Exercise requirements
Copy everything in the records below, from the line containing "Switch to the Processos tab" down to the line containing "will (275, 149).", both of those lines included, keeping every character unchanged.

Records for this task
──────────

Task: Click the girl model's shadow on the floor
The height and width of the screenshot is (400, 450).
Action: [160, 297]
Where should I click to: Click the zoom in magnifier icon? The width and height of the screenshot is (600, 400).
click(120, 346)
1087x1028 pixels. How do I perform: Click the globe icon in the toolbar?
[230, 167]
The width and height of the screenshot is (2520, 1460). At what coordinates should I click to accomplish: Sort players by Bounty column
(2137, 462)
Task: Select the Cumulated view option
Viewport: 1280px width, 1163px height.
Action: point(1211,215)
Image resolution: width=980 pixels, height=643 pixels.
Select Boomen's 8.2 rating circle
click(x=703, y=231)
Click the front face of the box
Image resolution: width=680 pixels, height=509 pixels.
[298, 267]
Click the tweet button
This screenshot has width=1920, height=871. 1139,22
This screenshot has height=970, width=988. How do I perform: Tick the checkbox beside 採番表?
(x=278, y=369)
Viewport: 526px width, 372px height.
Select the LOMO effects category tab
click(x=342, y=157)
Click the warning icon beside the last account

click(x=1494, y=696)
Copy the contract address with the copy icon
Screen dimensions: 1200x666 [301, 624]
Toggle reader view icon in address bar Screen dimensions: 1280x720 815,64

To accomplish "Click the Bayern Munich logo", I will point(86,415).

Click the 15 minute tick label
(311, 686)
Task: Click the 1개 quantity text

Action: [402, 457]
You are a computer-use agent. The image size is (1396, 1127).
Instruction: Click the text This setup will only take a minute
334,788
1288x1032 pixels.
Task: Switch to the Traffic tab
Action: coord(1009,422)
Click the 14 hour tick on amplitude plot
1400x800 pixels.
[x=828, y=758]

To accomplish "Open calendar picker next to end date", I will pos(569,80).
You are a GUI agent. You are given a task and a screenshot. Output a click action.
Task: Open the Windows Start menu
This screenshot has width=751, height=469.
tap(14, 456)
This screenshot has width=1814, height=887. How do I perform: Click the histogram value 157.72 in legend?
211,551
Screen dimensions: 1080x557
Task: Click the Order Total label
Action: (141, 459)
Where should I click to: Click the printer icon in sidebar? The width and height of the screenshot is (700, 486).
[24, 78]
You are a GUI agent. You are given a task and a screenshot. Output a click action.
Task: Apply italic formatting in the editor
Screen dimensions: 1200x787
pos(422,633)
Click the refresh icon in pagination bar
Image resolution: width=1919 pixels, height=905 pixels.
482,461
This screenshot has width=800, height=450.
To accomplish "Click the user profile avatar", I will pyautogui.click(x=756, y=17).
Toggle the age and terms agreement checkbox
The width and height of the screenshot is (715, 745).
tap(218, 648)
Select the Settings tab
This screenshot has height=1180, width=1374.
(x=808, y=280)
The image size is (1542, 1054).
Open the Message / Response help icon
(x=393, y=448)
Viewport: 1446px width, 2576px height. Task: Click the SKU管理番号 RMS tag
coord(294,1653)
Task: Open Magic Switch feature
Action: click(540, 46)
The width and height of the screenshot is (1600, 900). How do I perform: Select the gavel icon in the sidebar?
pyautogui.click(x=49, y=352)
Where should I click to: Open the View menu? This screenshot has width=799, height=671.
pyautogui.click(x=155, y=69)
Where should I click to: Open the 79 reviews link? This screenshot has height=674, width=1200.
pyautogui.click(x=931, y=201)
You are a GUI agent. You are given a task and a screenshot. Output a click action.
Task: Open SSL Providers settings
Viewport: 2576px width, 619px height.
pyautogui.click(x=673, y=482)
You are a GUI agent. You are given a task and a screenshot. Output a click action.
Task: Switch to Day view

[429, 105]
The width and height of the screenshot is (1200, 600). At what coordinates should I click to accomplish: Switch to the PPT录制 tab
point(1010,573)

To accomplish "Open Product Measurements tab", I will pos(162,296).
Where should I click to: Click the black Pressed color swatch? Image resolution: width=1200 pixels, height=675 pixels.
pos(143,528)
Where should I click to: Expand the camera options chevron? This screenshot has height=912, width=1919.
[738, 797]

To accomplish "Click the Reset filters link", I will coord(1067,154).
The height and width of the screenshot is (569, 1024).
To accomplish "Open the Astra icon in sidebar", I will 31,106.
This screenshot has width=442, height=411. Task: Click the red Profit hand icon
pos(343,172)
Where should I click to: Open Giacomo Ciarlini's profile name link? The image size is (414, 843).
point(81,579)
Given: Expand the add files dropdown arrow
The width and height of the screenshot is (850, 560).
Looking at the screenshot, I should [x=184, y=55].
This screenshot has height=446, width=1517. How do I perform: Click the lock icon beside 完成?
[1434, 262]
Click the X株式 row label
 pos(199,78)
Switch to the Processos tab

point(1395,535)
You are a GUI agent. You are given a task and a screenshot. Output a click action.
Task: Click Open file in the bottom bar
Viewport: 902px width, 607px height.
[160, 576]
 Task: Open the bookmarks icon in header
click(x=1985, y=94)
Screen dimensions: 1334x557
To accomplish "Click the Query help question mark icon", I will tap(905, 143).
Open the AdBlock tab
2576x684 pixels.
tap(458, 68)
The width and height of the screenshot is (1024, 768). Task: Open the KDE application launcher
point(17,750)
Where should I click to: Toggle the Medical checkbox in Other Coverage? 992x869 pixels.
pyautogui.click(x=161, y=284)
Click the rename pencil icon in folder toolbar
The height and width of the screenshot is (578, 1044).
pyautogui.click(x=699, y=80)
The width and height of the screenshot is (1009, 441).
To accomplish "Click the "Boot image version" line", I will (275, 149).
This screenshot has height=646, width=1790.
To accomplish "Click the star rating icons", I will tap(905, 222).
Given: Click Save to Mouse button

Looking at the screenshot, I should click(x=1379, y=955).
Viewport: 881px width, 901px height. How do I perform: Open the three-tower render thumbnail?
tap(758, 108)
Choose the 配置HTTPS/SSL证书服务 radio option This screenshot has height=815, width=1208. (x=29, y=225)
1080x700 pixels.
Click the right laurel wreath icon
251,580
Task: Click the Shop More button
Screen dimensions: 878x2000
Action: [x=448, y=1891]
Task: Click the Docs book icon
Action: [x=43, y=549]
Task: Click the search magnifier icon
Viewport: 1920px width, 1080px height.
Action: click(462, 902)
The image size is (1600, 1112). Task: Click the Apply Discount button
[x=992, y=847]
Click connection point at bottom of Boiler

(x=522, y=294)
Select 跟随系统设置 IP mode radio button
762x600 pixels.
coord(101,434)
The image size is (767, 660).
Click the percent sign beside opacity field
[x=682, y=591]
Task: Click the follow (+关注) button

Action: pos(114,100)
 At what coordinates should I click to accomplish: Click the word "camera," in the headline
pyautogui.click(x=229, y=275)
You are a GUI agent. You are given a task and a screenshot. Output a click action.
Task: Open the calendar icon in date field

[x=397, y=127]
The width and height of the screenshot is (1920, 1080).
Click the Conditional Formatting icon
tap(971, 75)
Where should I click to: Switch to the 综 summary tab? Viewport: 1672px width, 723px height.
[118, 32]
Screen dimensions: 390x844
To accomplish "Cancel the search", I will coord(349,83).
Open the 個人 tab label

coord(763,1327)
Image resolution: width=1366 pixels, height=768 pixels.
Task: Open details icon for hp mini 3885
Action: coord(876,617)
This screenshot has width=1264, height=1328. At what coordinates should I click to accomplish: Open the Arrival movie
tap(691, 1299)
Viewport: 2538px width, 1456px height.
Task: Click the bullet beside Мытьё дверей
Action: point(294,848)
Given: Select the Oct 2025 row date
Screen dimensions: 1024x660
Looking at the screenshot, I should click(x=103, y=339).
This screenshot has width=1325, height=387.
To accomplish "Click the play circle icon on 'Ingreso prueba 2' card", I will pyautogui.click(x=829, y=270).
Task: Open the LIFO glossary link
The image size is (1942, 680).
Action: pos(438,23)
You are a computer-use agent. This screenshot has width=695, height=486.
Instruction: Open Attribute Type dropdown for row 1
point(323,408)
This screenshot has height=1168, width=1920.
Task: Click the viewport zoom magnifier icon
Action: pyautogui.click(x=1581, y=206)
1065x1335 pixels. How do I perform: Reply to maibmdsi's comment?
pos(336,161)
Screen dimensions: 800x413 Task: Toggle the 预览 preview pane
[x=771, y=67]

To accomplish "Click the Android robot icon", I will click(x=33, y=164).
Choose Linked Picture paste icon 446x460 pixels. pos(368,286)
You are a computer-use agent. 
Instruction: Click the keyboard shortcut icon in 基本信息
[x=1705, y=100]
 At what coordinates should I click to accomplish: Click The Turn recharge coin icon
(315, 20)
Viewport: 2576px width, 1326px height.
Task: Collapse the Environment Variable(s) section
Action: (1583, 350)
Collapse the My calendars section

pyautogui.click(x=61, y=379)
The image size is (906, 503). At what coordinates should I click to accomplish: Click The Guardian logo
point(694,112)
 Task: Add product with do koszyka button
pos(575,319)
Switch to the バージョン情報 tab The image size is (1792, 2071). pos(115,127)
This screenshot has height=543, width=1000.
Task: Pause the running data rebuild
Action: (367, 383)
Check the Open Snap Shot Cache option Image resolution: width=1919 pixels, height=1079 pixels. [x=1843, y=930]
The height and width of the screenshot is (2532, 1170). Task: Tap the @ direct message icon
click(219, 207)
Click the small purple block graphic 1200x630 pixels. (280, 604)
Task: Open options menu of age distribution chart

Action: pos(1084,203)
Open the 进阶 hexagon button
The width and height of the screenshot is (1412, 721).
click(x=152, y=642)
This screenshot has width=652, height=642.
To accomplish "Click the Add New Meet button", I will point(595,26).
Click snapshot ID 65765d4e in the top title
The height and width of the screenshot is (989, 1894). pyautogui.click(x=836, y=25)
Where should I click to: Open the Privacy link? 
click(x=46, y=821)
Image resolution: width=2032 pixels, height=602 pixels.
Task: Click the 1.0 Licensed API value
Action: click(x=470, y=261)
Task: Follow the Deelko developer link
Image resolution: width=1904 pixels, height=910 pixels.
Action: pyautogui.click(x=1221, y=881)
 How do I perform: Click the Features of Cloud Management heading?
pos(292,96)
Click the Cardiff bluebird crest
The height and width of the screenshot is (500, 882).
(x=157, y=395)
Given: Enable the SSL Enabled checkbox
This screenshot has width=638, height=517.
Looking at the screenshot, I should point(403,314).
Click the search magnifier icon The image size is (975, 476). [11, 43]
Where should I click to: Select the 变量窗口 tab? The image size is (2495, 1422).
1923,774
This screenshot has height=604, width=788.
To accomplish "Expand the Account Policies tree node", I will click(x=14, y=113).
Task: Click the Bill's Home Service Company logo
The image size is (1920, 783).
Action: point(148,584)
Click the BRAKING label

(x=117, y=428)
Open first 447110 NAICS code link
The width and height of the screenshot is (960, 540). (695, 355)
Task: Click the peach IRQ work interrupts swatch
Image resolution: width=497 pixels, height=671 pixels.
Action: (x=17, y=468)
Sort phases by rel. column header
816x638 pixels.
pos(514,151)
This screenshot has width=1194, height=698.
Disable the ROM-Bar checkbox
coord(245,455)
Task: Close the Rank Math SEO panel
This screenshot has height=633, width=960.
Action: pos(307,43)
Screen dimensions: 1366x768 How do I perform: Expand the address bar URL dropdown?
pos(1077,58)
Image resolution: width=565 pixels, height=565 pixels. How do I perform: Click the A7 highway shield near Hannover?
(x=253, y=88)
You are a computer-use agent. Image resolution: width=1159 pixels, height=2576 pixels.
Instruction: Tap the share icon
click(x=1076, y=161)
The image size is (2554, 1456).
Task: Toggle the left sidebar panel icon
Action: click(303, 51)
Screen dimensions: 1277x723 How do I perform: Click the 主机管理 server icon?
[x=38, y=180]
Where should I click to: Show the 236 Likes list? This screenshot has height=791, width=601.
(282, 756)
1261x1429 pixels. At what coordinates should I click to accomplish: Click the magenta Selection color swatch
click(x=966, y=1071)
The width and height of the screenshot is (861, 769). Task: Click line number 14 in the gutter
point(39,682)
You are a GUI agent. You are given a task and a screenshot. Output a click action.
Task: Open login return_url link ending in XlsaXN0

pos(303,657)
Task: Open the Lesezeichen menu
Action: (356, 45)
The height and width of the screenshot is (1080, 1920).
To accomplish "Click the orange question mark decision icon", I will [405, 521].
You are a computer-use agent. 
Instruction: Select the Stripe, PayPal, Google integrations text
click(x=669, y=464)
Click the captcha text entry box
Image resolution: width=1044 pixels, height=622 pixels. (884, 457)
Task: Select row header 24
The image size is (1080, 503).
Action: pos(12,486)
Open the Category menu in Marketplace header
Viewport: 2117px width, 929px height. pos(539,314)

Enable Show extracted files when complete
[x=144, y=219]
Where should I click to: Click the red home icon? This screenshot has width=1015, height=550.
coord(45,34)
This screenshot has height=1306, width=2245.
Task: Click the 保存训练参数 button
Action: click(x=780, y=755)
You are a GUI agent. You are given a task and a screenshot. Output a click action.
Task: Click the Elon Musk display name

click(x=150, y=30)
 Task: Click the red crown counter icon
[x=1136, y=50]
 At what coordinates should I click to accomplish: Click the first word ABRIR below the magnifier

──────────

The completed task
Switch to the Processos tab

point(1395,535)
You are a GUI agent. You are given a task and a screenshot. Output a click action.
Task: Click Open file in the bottom bar
Viewport: 902px width, 607px height.
[160, 576]
 Task: Open the bookmarks icon in header
click(x=1985, y=94)
Screen dimensions: 1334x557
To accomplish "Click the Query help question mark icon", I will tap(905, 143).
Open the AdBlock tab
2576x684 pixels.
tap(458, 68)
The width and height of the screenshot is (1024, 768). Task: Open the KDE application launcher
point(17,750)
Where should I click to: Toggle the Medical checkbox in Other Coverage? 992x869 pixels.
pyautogui.click(x=161, y=284)
Click the rename pencil icon in folder toolbar
The height and width of the screenshot is (578, 1044).
pyautogui.click(x=699, y=80)
The width and height of the screenshot is (1009, 441).
To accomplish "Click the "Boot image version" line", I will (275, 149).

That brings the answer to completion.